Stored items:
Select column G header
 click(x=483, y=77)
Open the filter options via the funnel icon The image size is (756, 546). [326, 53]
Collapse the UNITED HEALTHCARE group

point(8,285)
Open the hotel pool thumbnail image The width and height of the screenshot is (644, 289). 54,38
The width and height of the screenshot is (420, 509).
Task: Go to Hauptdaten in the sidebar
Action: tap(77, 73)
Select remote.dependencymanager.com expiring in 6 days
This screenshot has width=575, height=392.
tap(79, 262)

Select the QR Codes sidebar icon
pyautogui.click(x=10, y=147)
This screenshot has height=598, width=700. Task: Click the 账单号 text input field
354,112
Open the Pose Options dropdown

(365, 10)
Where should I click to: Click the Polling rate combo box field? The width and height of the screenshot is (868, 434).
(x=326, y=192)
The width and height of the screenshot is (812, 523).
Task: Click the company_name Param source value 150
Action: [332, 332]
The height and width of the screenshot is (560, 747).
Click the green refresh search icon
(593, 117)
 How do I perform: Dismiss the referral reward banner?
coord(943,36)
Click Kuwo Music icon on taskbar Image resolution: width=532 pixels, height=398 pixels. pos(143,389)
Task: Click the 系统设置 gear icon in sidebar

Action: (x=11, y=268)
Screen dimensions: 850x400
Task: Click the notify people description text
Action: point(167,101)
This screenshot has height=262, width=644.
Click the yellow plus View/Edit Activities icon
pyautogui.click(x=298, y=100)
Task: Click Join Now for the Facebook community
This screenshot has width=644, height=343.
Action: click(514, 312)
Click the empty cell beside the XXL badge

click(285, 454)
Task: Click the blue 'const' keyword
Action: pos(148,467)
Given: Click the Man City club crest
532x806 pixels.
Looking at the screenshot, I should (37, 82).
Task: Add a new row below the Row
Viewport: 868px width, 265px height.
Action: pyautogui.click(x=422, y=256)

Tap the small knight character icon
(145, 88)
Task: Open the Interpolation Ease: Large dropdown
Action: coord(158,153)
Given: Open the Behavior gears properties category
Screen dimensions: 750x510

WHAT IS BEING ASKED: Word for word, copy out all of the data shown above.

COMPLETED TASK:
Select column G header
 click(x=483, y=77)
Open the filter options via the funnel icon The image size is (756, 546). [326, 53]
Collapse the UNITED HEALTHCARE group

point(8,285)
Open the hotel pool thumbnail image The width and height of the screenshot is (644, 289). 54,38
The width and height of the screenshot is (420, 509).
Task: Go to Hauptdaten in the sidebar
Action: tap(77, 73)
Select remote.dependencymanager.com expiring in 6 days
This screenshot has width=575, height=392.
tap(79, 262)

Select the QR Codes sidebar icon
pyautogui.click(x=10, y=147)
This screenshot has height=598, width=700. Task: Click the 账单号 text input field
354,112
Open the Pose Options dropdown

(365, 10)
Where should I click to: Click the Polling rate combo box field? The width and height of the screenshot is (868, 434).
(x=326, y=192)
The width and height of the screenshot is (812, 523).
Task: Click the company_name Param source value 150
Action: [332, 332]
The height and width of the screenshot is (560, 747).
Click the green refresh search icon
(593, 117)
 How do I perform: Dismiss the referral reward banner?
coord(943,36)
Click Kuwo Music icon on taskbar Image resolution: width=532 pixels, height=398 pixels. pos(143,389)
Task: Click the 系统设置 gear icon in sidebar

Action: (x=11, y=268)
Screen dimensions: 850x400
Task: Click the notify people description text
Action: point(167,101)
This screenshot has height=262, width=644.
Click the yellow plus View/Edit Activities icon
pyautogui.click(x=298, y=100)
Task: Click Join Now for the Facebook community
This screenshot has width=644, height=343.
Action: click(514, 312)
Click the empty cell beside the XXL badge

click(285, 454)
Task: Click the blue 'const' keyword
Action: pos(148,467)
Given: Click the Man City club crest
532x806 pixels.
Looking at the screenshot, I should (37, 82).
Task: Add a new row below the Row
Viewport: 868px width, 265px height.
Action: pyautogui.click(x=422, y=256)

Tap the small knight character icon
(145, 88)
Task: Open the Interpolation Ease: Large dropdown
Action: coord(158,153)
Given: Open the Behavior gears properties category
Screen dimensions: 750x510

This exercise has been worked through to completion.